Die lange Kette der Fertigung beginnt damit, dass Kohlenstoff-Fasern aus organischen Kohlenstoff-Verbindungen wie Polyactrylnitril oder Pech gewonnen werden. Künftig sind auch natürliche Ausgangsfasern wie Zellulose denkbar. Zu Endlosgarn gesponnen, bilden parallele Fasern leichte textile Matten, die als Ausgangsmaterial für Bauteile aus dem Verbundwerkstoff dienen. „Da die Eigenschaften von CFK richtungsabhängig sind, lassen sie sich optimal an die Belastungen anpassen“, betont Klaus Drechsler, Lehrstuhlinhaber für Carbon Composites an der TU München.
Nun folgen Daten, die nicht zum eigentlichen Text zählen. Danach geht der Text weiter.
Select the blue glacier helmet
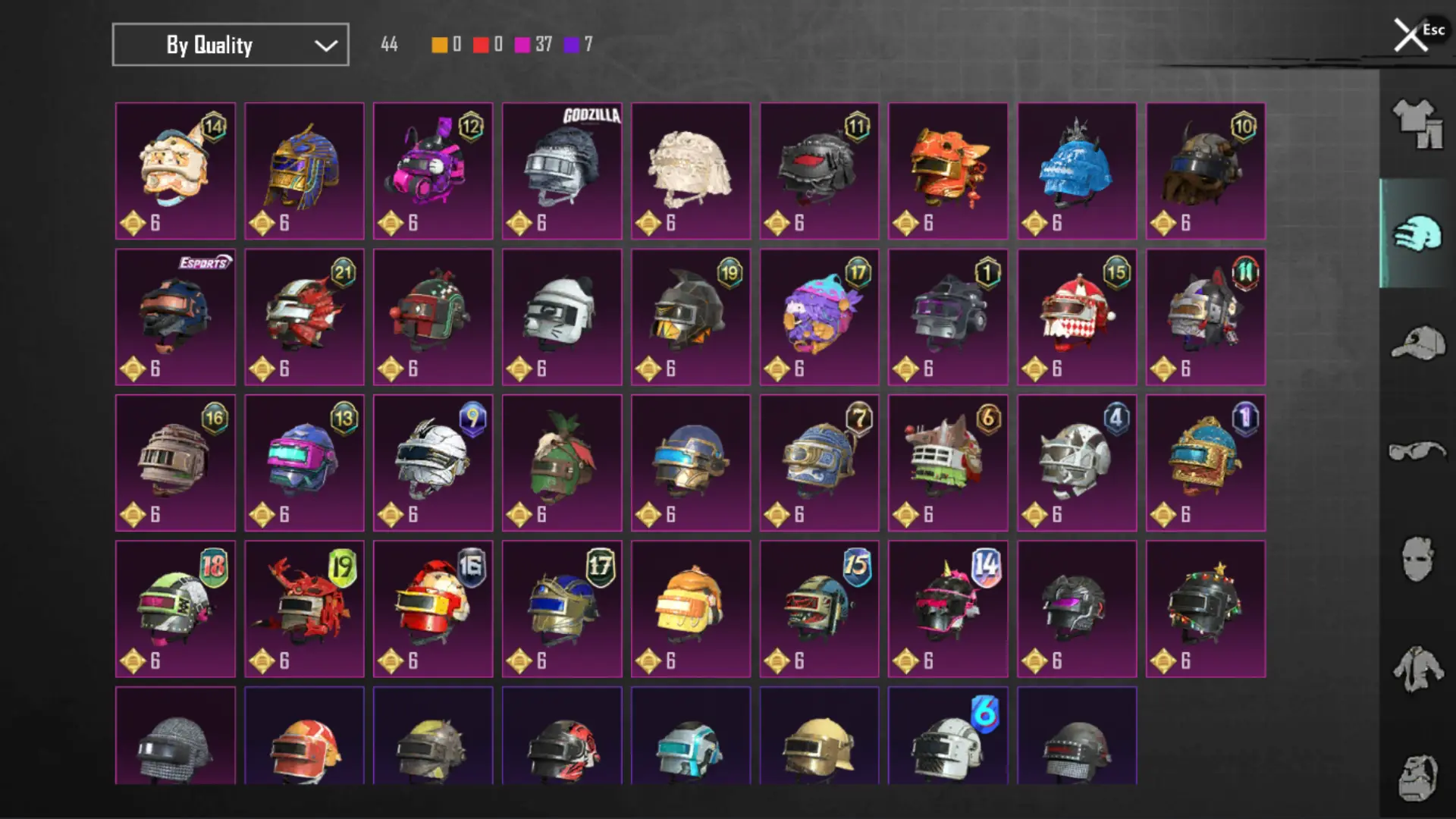 coord(1077,171)

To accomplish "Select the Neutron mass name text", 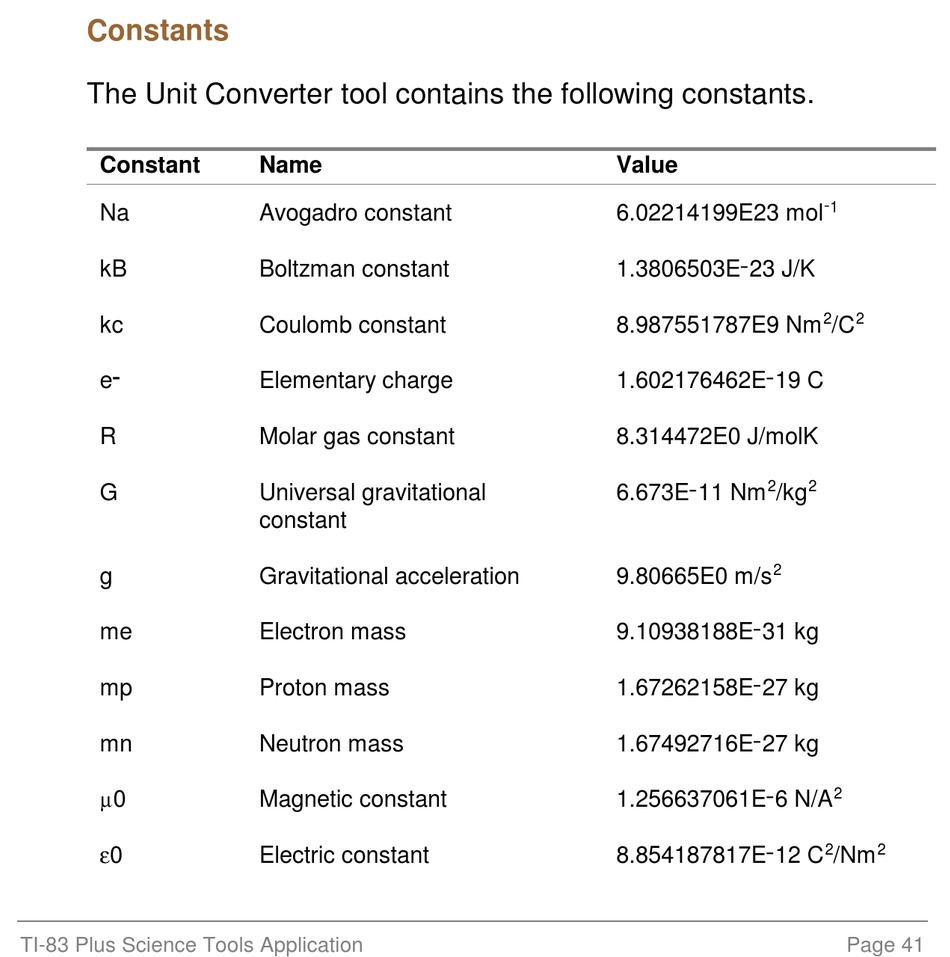I will (x=331, y=743).
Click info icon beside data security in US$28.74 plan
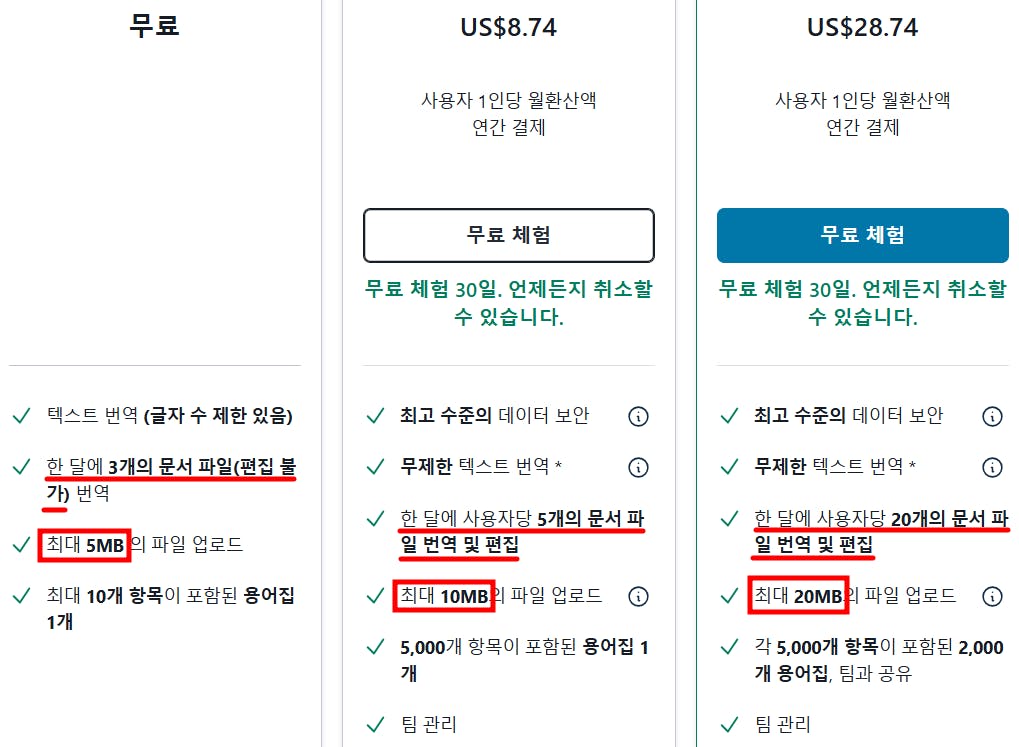 [x=992, y=416]
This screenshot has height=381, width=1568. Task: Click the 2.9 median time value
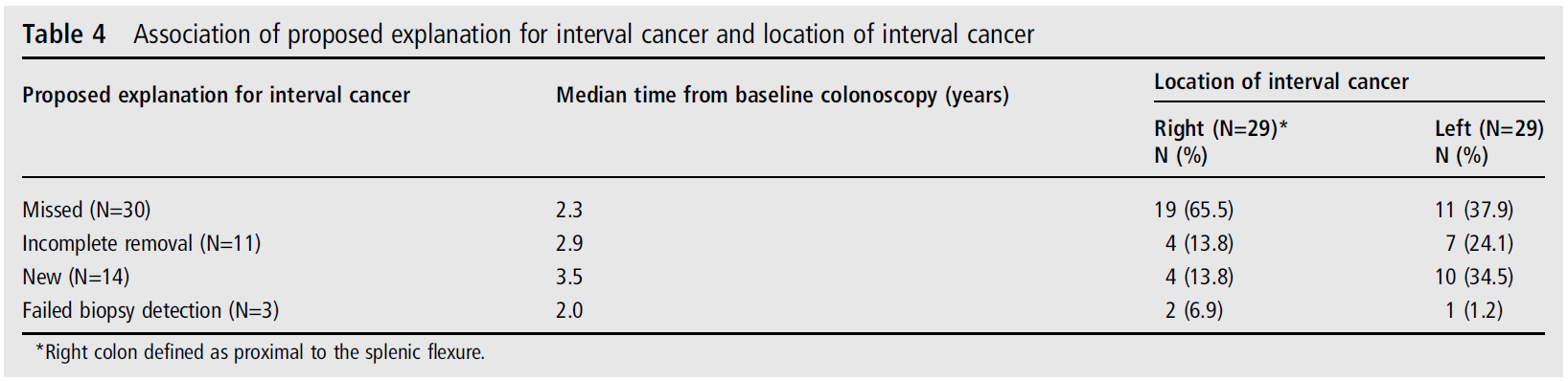(569, 243)
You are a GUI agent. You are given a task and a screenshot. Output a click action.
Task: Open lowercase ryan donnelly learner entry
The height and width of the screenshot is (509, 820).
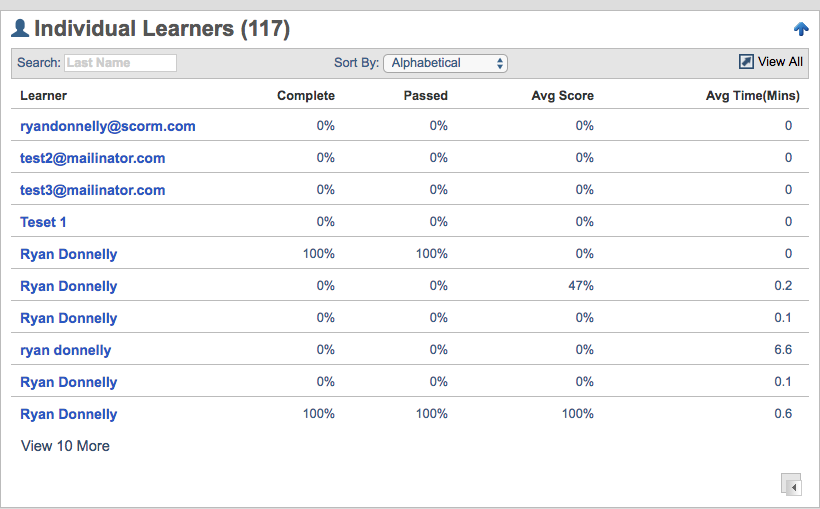tap(65, 350)
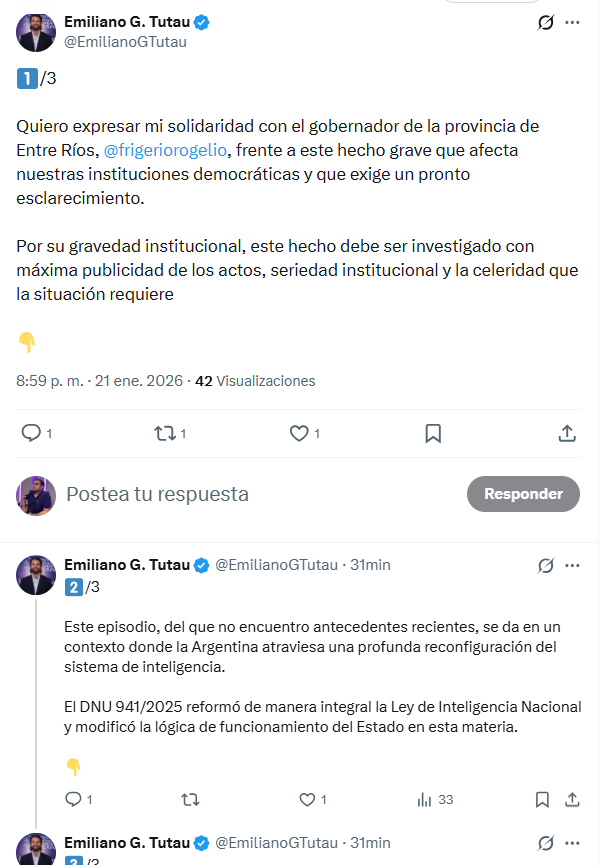Like the 2/3 thread post

(307, 799)
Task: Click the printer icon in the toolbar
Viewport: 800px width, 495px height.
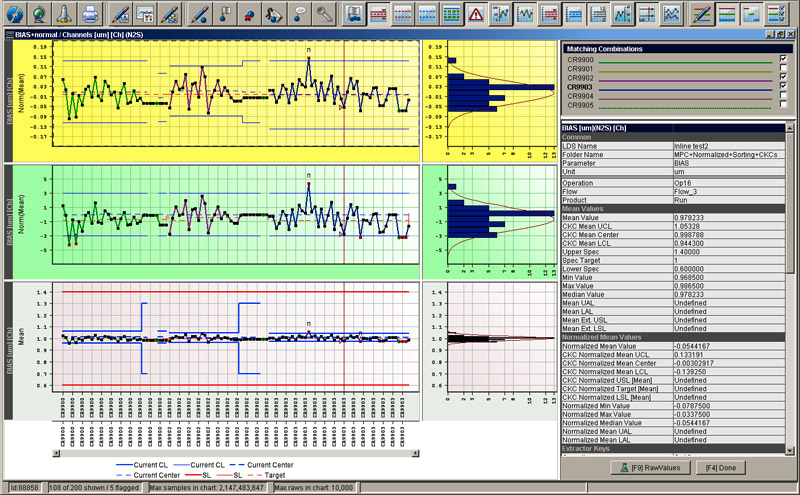Action: pyautogui.click(x=90, y=14)
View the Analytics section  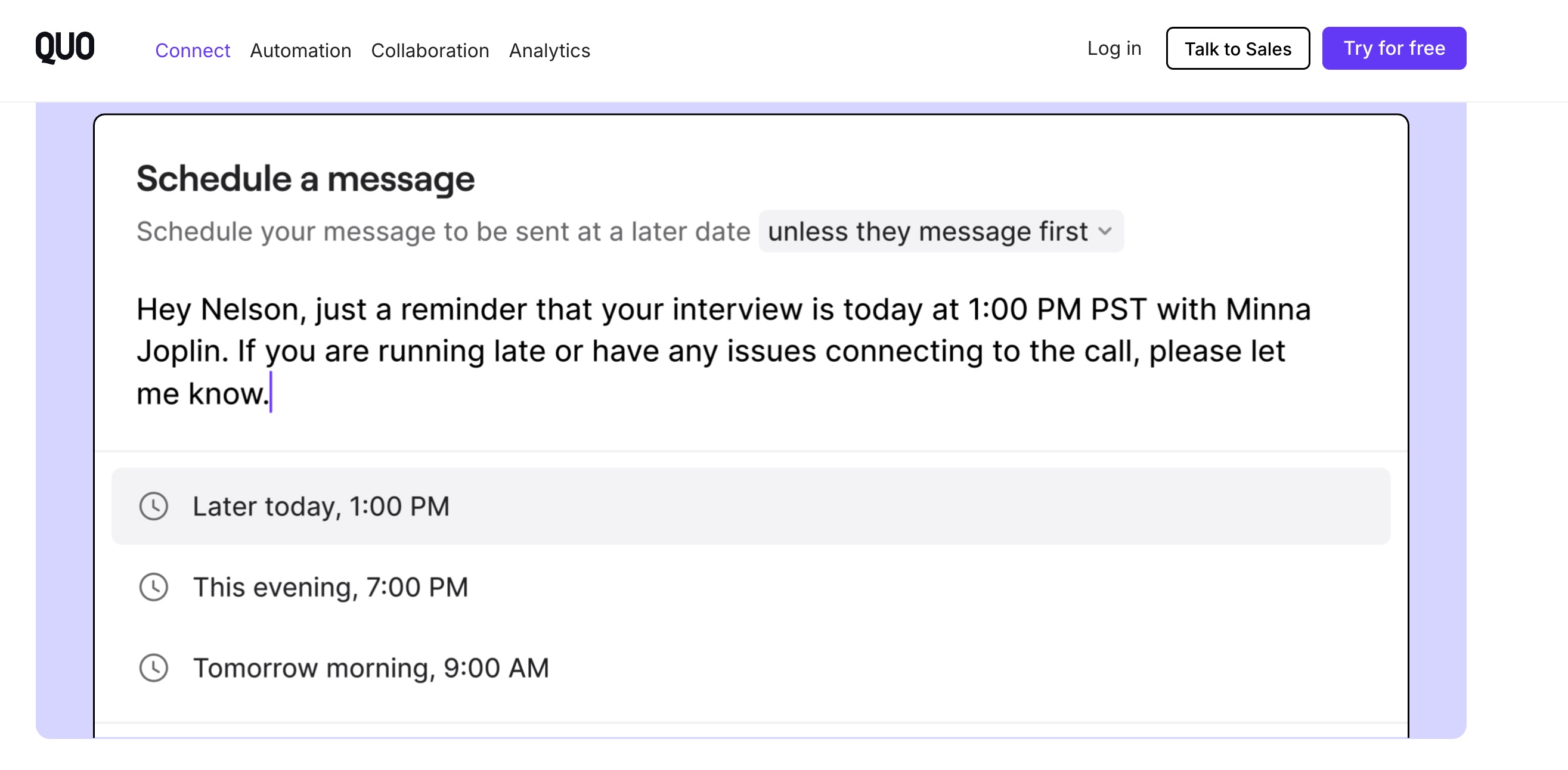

Deshalb kann der Werkstoff gegenüber Metallen punkten. 50 Prozent Gewichtseinsparung im Vergleich zu Stahl und 30 Prozent gegenüber Aluminium sind nachgewiesen. Aus den textilen Gelegen lassen sich dreidimensionale Rohlinge herstellen. Sie werden in Werkzeuge gelegt, in die man Kunststoff injiziert. Nach dem Aushärten entsteht der Verbundwerkstoff.

Forscher versuchen, die Herstellung einfacher und billiger zu machen. Das soll etwa Elektroautos zum Durchbruch verhelfen. Sind sie leichter, benötigen sie weniger Strom aus der Batterie – und die Reichweite steigt. Eine Karosserie aus CFK bietet den Insassen bei einem Unfall zudem besonders viel Sicherheit, da das Material den Großteil der Energie schluckt. Der BMWi3 läuft in Leipzig als erstes Serienauto im Kohlenstoff-Leichtbau mit 100 Stück pro Tag vom Band. Es geht zwar langsam voran, doch die Kohlenstoff-Ära hat begonnen. •

ANGELIKA DISSEN würde es nicht wundern, wenn der Kohlenstoff eines Tages die Regie in der Technik übernehmen sollte. Immerhin hat das Element auch bei der Entstehung des Lebens die entscheidende Rolle gespielt.

von Angelika Dissen

Kompakt

· Künstlich hergestellte Diamanten sind ein vielversprechendes Material für die Hochleistungselektronik.

· Nanoröhrchen aus Kohlenstoff besitzen zwar exzellente Eigenschaften, doch sie lassen sich bislang kaum in ausreichender Qualität herstellen.

· Verbundwerkstoffe aus Kunststoff und Kohlefasern sind leicht und robust zugleich, aber auch sehr teuer.